- Texte du document:
■ ■ ■ ■ ■
Le philosophe Kant distingue d’ailleurs trois types de croyances (la croyance étant simplement le fait de tenir une idée pour vraie) : l’opinion, la science et la foi. L’opinion est une croyance qu’il caractérise « d’insuffisante objectivement et subjectivement » (cela signifie que nous n’avons pas de preuve de notre opinion, nous sommes donc conscients de sa fragilité) ; la science est une croyance « suffisante subjectivement et objectivement » (nous avons des preuves rationnelles et, justement parce que nous avons ces preuves, nous sommes convaincus de notre croyance) ; la foi est une croyance « suffisante subjectivement mais insuffisante objectivement » (nous n’avons pas de preuve, mais notre croyance est très forte quand même). Par conséquent, si l’opinion est subjective et ne repose pas sur des preuves, nous sommes toutefois conscients de cette insuffisance, ce qui devrait nous pousser à chercher des preuves, pour transformer notre opinion en connaissance scientifique.
■ ■ ■ ■ ■
- Données fournies:
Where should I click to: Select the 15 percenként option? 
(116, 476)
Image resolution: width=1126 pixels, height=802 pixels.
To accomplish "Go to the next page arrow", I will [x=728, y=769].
■ ■ ■ ■ ■
- Énoncé A: Quels sont les types de croyances que Kant distingue selon le texte sur la croyance ?
- Énoncé B: Rédigez la suite du texte sur la croyance selon Kant en reprenant après sa dernière phrase.

- Réponse A: L'opinion, la science et la foi.

- Réponse B:
Mais il est vrai qu’il y a aujourd’hui une valorisation de l’opinion. La liberté d’opinion est une valeur que beaucoup trouvent fondamentale. L’éducation civique et morale de l’école apprend à défendre ses opinions et ce n’est pas forcément un mal (contrairement à Platon, je ne vais pas soutenir non plus que toutes les opinions sont mauvaises) et j’ai encore un souvenir très désagréable de ma prof d’anglais de seconde qui martelait « You must have an opinion ! » chaque fois que je n’avais pas d’avis particulier sur un sujet. La liberté d’opinion est effectivement bénéfique en société : avoir le droit de partager son avis avec d’autres peut avoir de très bonnes conséquences. Elle est d’ailleurs défendue par un philosophe anglais dont je suis idéologiquement très proche : John Stuart Mill, dans De la liberté. Il défend fermement l’idée selon laquelle il faut laisser libre court à la discussion dans la société, parce qu’interdire les opinions contraires à l’opinion majoritaire serait prendre le risque de passer à côté d’une bonne idée, voire de la vérité, si l’opinion majoritaire se trompe. Mais si cette partie des propos de Mill ont été bien retenus, puisqu’on en a fait une loi, ce qu’il explique ensuite a été oublié. En effet, après avoir dit en quoi il était important d’assurer une liberté d’opinion dans la société, il ajoute :

 

« Il existe une différence extrême entre présumer vraie une opinion qui a survécu à toutes les réfutations et présumer sa vérité afin de ne pas en permettre la réfutation. » (Mill, De la liberté, chapitre II)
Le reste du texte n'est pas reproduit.